Reproduce the data lines starting at the line that contains "The height and width of the screenshot is (591, 1445)." and ending at the line that contains "Action: [x=32, y=81]", leaving out the pictures.

----- MATERIAL -----

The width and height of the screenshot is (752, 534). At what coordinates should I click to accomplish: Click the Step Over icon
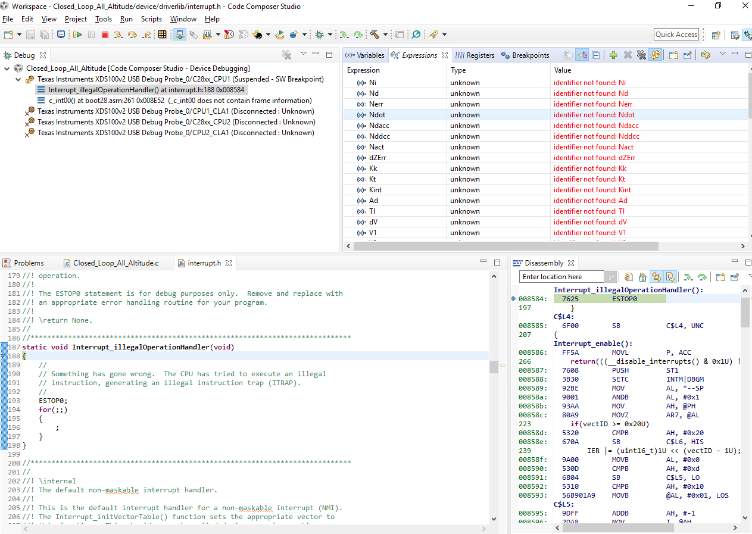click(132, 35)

-----
----- MATERIAL -----

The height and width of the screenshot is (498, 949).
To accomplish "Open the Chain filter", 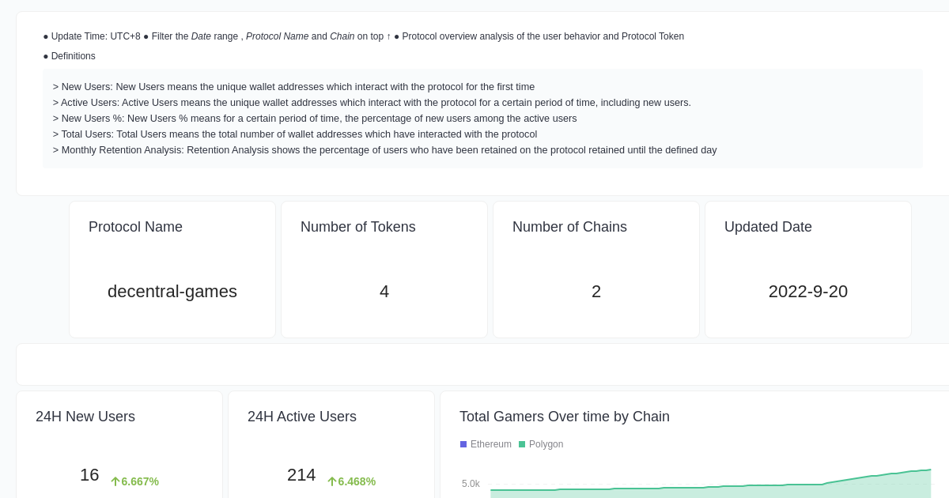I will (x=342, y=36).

-----
----- MATERIAL -----

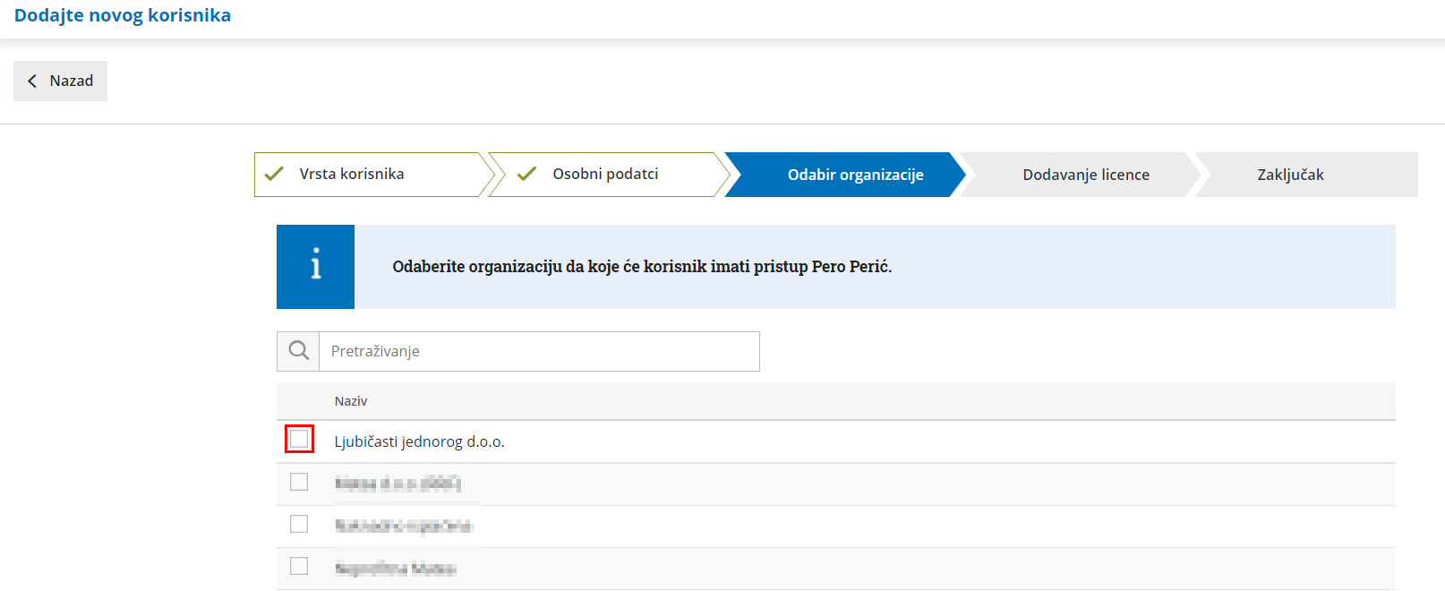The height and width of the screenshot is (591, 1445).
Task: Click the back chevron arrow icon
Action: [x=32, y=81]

-----

- ANSWER TO THE PROBLEM -
The height and width of the screenshot is (591, 1445).
Task: Click the back chevron arrow icon
Action: [x=32, y=81]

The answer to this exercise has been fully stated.